> **Problem A**: Rewrite the paragraph of the essay on worrying that begins "For years the only available treatment" as a short bulleted list that keeps its main facts.
> **Problem B**:
Decide whether each statement agrees with the essay on worrying. Answer yes or no, and quote the deciding words from the essay.
(i) The class has participants set aside an hour each day for worrying.
(ii) Analysis showed that the worst fears were unlikely to come true.
(iii) The writer lives in the East Bay.
> **Problem C**: According to the essay on worrying, what do people with GAD anticipate?

> **Reading passage**:
########################################
"You're such a worrier," my family told me for years. It was true. I worried about everything from losing my car keys to being swept away by a tsunami.
I was a worrier, but not anymore. Today I'm a person who has GAD, Generalized Anxiety Disorder. People with GAD anticipate disaster and always expect the worst.
For years the only available treatment for worriers was being told, "Stop worrying!" But I couldn't. Now mental health professionals have created an action plan for people with GAD. I enrolled in my health care provider's class, designed to help us think more positively and worry less. The instructor encouraged us to worry in a structured way. We schedule a half-hour every day for worrying, completing a form for each worry: what the fear is, such as potential illness, the odds of it happening, backed up with facts and evidence, and a game plan should it happen.
I soon began to worry less constantly, knowing that at a set time I could worry for half an hour. As I did the analysis to complete my forms, the odds of my worst fears coming true were shown to be very low. And I saw that if a worry did materialize, with a good game plan I could handle it. In short, analysis showed that it was all less catastrophic than I thought. I began to worry less and sleep and feel better, a trend that continues.
I'm happy to view myself now as a capable person who has GAD. I really like this new description a lot. The thing is, if I'm a worrier, what can I do? It's who I am. But if I have a disorder, especially one for which an effective treatment technique exists, then by George, I can do something about it.
With a Perspective, I'm Pat Torello.
Pat Torello does her worrying from her home in the East Bay.
########################################
> **Dataset**:
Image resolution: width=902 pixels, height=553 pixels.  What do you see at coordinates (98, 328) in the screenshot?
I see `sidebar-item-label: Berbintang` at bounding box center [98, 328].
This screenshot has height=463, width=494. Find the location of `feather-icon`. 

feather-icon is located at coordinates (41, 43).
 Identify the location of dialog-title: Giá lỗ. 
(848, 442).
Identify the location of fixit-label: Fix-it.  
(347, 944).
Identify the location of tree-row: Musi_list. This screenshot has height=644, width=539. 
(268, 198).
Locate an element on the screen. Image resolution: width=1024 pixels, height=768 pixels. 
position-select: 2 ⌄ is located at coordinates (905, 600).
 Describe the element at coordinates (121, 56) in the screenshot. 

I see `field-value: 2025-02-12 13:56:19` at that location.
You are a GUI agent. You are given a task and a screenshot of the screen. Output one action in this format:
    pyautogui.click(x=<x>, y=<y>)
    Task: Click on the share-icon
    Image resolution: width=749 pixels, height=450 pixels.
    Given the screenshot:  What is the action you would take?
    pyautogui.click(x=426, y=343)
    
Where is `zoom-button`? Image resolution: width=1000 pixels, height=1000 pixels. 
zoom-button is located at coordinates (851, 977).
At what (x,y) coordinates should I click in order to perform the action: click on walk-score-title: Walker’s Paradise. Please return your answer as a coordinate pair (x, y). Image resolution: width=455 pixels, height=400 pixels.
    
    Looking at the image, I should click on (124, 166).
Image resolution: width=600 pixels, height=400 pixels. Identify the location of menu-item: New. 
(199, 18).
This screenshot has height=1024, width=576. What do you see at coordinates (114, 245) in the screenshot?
########################################
> **Your response A**:
- For years, worriers were only told, "Stop worrying!", but the writer couldn't.
- Mental health professionals have now created an action plan for people with GAD.
- The writer enrolled in a class from a health care provider that aims to help people think more positively and worry less.
- The instructor encouraged worrying in a structured way.
- Participants set aside a half-hour each day for worrying.
- For each worry, they fill out a form that lists:
  - the fear, such as potential illness
  - the odds of it happening, backed up with facts and evidence
  - a game plan in case it happens

> **Your response B**:
(i) No: "We schedule a half-hour every day for worrying"
(ii) Yes: "the odds of my worst fears coming true were shown to be very low"
(iii) Yes: "does her worrying from her home in the East Bay"

> **Your response C**: They anticipate disaster and always expect the worst.